=== Section Start ===

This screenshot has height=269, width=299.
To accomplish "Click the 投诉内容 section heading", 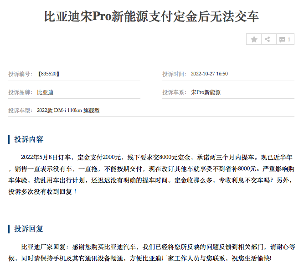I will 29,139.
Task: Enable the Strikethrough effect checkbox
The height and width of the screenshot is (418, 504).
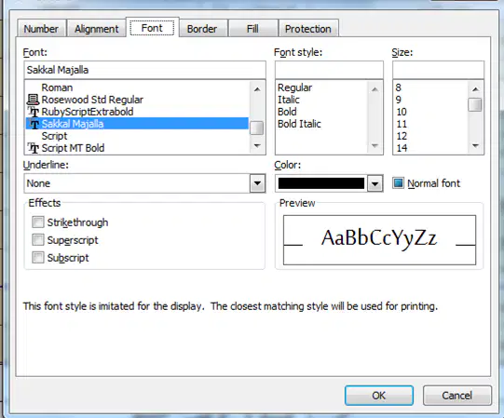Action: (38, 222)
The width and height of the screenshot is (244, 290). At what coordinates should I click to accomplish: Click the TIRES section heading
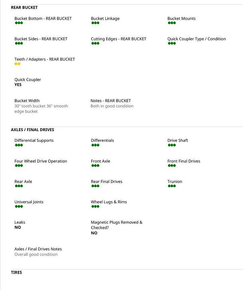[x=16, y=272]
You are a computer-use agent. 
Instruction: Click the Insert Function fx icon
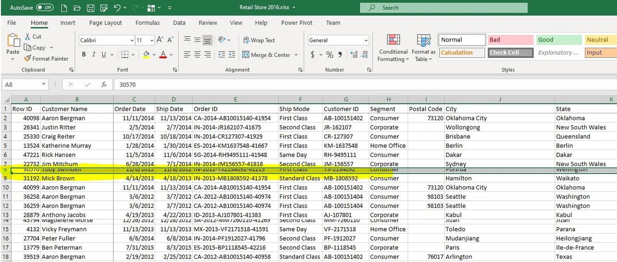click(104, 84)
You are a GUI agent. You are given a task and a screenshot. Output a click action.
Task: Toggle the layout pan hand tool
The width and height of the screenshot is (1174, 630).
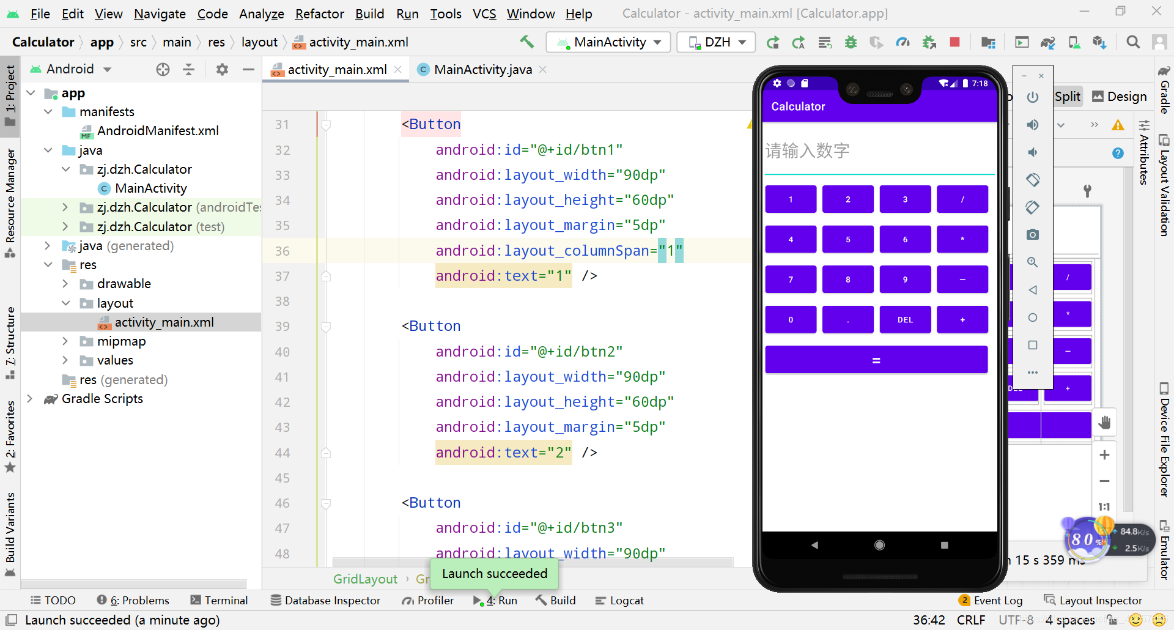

=== Section End ===

Give back exactly the lines running from the one that contains "Task: Toggle the layout pan hand tool" to the end of the records, including both of those lines and excluding every picture.

> RESULT
Task: Toggle the layout pan hand tool
The width and height of the screenshot is (1174, 630).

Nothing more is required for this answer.